All in all, they had all the tests and his diagnosis within weeks. Yet this is not even offered here, and borderline test results, are not given any element of doubt, which is terribly frustrating when you are in this situation.
We've just tried to express our frustration at not having a diagnosis after all this time, and their attitude is that it really wouldn't change anything, as her treatment would be the same. But of course having a formal diagnosis, means so much more than this, and I am sure there are many more people in this same situation.
What makes it more frustrating, is that there are genetic tests you can actually purchase online, including a whole array of carrier status conditions, including all known CF mutations. And you can get your results back in 2 weeks! Yet in a renowned tertiary care centre hospital, this is seemingly not possible?! I appreciate there is far more to it than just cherry picking a few tests, and I know there has to be a clinical aspect of judgment, but why does it all take this long, and why is actually having a diagnosis, when they know that something is wrong, not given the importance it should deserve?
Does anyone have similar experiences? Would love to hear from anyone who has. Thank you!

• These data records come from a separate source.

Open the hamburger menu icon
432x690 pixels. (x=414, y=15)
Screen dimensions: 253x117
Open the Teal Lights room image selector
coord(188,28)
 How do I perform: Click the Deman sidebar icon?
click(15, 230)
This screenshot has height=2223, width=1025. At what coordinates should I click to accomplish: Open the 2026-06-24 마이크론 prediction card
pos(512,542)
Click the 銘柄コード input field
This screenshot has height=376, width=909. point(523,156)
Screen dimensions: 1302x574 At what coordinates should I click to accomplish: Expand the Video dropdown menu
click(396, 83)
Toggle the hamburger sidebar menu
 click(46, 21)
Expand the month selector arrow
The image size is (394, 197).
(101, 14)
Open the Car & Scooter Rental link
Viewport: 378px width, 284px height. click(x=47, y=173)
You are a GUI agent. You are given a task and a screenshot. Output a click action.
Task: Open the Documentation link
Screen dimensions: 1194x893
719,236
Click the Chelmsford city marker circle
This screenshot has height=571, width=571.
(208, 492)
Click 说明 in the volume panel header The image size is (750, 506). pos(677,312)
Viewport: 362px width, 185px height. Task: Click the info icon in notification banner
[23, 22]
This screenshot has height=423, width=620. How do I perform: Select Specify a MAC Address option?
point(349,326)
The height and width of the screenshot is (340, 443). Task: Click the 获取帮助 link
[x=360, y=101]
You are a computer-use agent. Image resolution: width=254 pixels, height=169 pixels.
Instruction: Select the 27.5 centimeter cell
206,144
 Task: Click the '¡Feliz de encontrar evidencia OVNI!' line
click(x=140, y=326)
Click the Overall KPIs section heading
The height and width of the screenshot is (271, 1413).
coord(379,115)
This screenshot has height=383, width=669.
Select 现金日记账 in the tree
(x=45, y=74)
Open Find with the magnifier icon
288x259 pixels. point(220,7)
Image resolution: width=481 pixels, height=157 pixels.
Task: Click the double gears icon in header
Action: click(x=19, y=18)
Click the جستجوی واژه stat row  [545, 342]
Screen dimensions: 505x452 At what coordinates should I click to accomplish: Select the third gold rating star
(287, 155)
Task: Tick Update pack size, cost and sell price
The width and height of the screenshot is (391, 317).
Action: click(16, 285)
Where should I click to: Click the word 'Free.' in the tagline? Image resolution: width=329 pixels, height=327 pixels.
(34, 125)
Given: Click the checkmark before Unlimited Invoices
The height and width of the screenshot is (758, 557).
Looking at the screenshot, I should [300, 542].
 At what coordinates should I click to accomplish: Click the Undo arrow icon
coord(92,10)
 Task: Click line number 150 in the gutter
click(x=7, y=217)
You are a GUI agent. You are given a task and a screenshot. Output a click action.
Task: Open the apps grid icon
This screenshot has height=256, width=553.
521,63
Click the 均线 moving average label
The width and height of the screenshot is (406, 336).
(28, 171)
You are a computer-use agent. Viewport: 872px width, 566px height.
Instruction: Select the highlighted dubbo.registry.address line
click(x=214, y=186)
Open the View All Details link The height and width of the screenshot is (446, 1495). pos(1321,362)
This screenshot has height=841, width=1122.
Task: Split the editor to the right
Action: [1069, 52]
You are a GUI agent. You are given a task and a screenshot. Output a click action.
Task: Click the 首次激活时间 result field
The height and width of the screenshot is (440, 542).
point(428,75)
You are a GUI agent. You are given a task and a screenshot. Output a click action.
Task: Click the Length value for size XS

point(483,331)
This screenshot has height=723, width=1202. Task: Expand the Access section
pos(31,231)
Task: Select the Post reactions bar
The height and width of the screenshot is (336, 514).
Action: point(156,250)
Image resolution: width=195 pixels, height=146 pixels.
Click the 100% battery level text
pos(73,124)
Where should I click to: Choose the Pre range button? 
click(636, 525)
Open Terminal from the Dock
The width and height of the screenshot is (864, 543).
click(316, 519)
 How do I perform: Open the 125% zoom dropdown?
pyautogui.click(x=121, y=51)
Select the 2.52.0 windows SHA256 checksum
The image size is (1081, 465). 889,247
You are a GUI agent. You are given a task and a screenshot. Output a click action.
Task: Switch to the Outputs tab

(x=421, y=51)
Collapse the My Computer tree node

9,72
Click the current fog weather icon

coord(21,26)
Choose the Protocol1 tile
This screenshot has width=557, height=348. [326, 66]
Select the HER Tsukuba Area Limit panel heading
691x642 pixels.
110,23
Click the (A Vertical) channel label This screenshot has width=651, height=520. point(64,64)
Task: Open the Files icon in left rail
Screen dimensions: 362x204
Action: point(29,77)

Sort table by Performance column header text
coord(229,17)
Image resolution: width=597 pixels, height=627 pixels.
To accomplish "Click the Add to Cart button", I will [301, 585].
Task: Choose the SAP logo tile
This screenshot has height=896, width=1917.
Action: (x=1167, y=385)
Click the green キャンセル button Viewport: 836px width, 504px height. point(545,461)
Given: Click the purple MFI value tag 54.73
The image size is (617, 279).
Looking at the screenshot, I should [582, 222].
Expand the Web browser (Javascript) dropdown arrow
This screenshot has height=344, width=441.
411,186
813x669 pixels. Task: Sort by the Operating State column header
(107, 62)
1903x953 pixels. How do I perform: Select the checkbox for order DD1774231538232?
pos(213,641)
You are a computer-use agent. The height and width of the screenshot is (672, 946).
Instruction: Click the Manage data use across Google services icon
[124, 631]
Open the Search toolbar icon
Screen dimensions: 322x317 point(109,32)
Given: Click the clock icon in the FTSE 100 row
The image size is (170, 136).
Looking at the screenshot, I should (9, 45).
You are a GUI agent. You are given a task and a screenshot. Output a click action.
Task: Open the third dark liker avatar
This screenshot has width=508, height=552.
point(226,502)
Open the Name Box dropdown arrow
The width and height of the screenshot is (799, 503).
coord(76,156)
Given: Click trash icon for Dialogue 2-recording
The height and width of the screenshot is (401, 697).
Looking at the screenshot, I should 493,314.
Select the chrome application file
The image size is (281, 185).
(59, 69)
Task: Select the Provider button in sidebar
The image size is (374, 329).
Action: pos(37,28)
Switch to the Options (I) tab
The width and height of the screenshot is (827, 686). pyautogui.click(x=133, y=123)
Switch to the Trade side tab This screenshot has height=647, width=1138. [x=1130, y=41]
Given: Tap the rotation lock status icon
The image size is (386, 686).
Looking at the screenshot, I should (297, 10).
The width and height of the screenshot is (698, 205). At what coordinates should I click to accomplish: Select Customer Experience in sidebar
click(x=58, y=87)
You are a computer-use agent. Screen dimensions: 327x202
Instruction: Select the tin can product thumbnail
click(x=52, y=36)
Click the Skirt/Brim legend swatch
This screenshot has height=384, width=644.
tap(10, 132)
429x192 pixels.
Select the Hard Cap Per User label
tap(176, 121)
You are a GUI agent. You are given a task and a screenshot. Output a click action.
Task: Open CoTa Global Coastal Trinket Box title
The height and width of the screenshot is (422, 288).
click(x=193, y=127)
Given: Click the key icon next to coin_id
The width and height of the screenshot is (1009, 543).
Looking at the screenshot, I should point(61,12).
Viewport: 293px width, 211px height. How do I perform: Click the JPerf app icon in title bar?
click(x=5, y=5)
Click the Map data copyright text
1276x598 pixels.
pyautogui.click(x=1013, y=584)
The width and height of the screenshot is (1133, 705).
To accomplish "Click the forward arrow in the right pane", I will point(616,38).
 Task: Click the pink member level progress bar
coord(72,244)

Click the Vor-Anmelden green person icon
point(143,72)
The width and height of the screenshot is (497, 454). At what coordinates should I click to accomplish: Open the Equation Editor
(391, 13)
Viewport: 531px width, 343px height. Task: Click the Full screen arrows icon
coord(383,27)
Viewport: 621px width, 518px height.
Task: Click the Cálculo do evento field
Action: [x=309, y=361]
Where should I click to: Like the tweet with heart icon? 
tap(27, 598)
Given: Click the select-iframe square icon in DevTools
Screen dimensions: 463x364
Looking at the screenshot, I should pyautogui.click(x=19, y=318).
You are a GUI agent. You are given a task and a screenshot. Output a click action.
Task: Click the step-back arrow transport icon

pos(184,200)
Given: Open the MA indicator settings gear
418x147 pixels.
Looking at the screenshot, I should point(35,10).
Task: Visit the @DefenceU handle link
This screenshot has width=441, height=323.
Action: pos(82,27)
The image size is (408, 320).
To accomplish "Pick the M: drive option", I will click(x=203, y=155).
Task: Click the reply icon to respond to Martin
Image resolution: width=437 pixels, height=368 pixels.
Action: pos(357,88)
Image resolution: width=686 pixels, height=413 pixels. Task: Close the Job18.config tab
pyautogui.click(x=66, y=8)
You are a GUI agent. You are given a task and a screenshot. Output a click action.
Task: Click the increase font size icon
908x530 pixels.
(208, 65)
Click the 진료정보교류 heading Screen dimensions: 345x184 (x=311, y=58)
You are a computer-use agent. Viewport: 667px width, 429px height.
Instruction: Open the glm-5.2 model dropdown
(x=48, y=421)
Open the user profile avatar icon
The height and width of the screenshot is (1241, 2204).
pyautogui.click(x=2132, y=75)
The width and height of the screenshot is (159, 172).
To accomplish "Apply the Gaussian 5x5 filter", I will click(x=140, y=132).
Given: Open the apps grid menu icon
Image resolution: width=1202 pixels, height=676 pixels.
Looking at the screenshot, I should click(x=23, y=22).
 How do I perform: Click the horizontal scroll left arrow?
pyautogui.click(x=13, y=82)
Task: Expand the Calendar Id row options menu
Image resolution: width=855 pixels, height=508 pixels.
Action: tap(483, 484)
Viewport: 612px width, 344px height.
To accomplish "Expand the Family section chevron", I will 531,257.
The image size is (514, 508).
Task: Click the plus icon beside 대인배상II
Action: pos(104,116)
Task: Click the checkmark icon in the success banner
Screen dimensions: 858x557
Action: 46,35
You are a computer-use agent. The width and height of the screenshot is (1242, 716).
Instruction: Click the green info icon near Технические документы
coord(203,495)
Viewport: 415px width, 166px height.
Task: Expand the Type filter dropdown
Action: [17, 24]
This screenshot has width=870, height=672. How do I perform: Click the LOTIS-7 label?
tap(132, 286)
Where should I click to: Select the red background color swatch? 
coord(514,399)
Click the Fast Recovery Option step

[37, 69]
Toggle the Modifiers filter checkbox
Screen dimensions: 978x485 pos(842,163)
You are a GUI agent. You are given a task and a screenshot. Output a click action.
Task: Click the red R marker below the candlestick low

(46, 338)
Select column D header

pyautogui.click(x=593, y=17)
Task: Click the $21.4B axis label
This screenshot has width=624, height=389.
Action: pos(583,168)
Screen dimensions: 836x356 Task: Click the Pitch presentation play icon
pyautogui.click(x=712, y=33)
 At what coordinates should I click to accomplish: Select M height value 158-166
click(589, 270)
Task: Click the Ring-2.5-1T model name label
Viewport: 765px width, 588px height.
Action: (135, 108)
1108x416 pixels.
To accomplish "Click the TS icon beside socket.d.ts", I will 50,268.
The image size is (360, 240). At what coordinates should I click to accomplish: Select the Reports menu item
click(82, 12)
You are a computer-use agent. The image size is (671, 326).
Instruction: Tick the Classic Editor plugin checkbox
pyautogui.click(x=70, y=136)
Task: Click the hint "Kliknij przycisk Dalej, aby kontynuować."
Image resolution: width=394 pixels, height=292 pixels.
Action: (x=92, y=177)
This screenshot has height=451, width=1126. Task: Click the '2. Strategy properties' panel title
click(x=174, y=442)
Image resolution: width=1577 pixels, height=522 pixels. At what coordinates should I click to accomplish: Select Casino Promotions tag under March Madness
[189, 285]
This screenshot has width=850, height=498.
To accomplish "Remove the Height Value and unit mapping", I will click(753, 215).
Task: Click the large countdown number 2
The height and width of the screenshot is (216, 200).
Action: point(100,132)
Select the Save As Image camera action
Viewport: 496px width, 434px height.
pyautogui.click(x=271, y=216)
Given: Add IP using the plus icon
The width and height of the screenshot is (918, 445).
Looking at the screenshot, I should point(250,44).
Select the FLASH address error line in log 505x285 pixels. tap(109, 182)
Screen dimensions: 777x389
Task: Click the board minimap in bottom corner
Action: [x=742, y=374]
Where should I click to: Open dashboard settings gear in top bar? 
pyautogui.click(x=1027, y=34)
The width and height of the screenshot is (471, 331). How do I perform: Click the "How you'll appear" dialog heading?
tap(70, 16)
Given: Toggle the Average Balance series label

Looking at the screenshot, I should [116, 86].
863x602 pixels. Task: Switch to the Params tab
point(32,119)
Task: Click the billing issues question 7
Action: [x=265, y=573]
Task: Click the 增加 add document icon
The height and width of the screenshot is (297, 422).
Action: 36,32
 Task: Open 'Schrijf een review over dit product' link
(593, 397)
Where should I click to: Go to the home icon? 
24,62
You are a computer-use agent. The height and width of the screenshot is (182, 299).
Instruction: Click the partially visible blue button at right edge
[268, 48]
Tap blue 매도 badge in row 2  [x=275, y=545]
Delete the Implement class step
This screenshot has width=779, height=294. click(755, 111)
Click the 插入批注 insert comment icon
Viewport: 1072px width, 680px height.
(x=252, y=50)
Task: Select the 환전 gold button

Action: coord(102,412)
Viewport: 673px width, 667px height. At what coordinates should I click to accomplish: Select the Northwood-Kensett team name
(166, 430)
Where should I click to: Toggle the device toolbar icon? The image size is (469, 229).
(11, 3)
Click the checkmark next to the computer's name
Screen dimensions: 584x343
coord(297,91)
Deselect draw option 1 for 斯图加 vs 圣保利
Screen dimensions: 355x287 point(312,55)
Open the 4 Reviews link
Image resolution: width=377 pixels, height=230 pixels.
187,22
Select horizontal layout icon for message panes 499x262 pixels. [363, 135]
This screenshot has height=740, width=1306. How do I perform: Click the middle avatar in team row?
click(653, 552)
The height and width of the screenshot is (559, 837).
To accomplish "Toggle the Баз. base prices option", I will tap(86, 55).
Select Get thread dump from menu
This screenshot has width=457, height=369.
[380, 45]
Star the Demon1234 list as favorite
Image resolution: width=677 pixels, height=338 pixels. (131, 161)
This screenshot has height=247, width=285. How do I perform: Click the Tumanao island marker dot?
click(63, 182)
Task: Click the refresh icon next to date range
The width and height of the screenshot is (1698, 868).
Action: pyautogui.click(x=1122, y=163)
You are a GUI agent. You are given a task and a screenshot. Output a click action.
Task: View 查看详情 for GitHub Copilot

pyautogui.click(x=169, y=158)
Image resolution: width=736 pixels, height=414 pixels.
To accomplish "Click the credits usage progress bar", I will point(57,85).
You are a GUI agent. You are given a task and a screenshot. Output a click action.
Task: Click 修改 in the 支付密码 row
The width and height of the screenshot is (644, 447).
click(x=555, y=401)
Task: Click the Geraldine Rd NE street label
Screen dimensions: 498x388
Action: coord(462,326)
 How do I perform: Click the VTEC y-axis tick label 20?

Not sure about the delays with the specialists, etc, but I used to work in a genetics lab. If your DD is being tested specifically for rare CF mutations then there's only one lab in the UK that offers the test, and the turnaround time for the lab when they've received the sample is 40 days. Before that, the blood needs to be taken and DNA extracted (this will probably be by a different lab than the one doing the testing) and sent away to the lab that actually does the testing, which can take up to a month alone.

If she's having a bespoke panel then the genetic testing itself can take up to a year, because primers will need to be designed and processes validated.

Also genetic labs in England are going through a restructure soon so things will probably be delayed by that. Sorry to not have a definite answer but I hope it turns out to be a bit speedier for you and DD

Thank you, that is helpful to know. Given that there is only one U.K. lab that tests for rarer cf mutations, and that takes 40days, I am presuming we should be wary of any privately accessed lab service, that is offering carrier status results within 2 weeks?!
As for the rest, yes I believe the test process they are proposing, is where the entire genome is looked at, and we are told that this can take years. Thanks again for your reply.